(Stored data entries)

○ ○ ○ ○

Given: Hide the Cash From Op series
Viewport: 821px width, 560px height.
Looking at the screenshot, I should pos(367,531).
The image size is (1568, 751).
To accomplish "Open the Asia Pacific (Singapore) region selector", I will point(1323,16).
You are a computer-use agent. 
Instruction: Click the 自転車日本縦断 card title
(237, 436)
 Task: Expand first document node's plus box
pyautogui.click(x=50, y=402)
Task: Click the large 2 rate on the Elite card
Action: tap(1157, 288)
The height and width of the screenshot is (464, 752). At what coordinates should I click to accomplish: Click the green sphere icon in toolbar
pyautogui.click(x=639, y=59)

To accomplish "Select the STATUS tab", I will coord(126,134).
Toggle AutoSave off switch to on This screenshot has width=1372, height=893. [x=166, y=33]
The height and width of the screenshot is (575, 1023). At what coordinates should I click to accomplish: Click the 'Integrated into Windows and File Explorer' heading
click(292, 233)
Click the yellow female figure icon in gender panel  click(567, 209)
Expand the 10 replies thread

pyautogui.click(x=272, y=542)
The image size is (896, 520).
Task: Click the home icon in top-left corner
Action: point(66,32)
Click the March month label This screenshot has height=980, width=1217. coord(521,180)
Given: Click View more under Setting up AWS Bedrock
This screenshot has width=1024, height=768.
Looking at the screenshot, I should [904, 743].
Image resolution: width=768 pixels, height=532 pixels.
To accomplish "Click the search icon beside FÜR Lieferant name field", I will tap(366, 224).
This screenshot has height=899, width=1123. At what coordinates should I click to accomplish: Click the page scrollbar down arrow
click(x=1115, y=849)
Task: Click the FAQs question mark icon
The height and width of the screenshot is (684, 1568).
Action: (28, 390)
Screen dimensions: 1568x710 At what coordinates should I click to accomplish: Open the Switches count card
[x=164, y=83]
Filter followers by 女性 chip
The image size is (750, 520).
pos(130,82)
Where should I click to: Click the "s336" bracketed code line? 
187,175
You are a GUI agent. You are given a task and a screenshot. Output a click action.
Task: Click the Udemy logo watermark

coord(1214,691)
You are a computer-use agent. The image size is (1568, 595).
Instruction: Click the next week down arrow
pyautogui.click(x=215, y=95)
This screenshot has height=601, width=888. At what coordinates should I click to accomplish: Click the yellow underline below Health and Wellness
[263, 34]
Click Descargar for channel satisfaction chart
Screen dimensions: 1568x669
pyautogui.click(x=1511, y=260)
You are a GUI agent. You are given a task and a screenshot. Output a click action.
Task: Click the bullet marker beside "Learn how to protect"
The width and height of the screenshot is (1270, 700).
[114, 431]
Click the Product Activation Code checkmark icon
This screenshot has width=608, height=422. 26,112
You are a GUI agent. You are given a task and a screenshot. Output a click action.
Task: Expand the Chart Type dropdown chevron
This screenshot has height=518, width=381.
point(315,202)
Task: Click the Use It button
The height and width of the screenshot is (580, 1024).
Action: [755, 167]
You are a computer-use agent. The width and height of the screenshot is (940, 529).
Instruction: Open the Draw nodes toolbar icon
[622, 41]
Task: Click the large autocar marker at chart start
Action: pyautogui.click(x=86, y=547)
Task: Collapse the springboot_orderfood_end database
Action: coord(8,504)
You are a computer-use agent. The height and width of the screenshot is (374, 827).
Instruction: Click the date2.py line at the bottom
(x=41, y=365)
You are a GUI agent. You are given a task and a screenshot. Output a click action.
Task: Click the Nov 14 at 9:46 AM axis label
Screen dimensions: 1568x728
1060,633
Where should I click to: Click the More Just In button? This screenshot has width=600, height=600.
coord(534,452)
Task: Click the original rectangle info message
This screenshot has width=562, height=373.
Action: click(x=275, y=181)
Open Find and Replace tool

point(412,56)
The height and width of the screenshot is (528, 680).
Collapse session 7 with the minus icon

○ ○ ○ ○

- Brief
From the records above, return each line that includes "beside".

- Answer to this exercise
To accomplish "Click the search icon beside FÜR Lieferant name field", I will tap(366, 224).
Task: Click the bullet marker beside "Learn how to protect"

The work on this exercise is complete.